Calif. Judge DQ’d From Atty Fees Fight In Water Plan Dispute” —

  • “A California appeals court Tuesday ruled that a lower court judge should be disqualified from hearing a dispute over attorney fees after the Imperial Irrigation District fended off a challenge to its water distribution plan, ruling the district had the right to request a new judge after its initial loss in the case was overturned on appeal.”
  • “After Abatti won an initial judgment overturning the plan in superior court, the judge awarded him costs and attorney fees. That order was then reversed and the case remanded by California’s Court of Appeal, Fourth Appellate District, Division One for a new decision on fees and costs.”

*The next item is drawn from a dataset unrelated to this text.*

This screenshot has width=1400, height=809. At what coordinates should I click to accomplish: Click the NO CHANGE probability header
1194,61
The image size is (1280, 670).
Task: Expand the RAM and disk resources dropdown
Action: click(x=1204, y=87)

  • “The district subsequently filed a motion to disqualify the superior court judge overseeing the remanded case, as it was his judgment that awarded the fees to the opposing party. But that judge denied the disqualification bid on the basis that a second peremptory challenge cannot be made before a ‘final judgment’ is declared.”
  • “Justices Judith McConnell, Patricia D. Benke and Patricia Guerrero for the Fourth Appellate District, Division One granted a post-appeal motion in favor of the district, writing in an unpublished opinion Tuesday that because its reversal on appeal resolved a monetary dispute, the remanded order constitutes a ‘final judgment’ as well as a ‘new trial’ and therefore allows for new peremptory challenges.”
  • “In its petition to the appellate court, the district said Abatti was initially awarded over $300,000 in attorney fees and over $25,000 in costs. It further alleged that the judge overseeing the decision, the Honorable L. Brooks Anderholt, had ‘deep connections’ and a ‘proclivity toward’ Abatti.”
  • “While not addressing those accusations specifically, the panel asserted the district’s right to disqualify the judge.”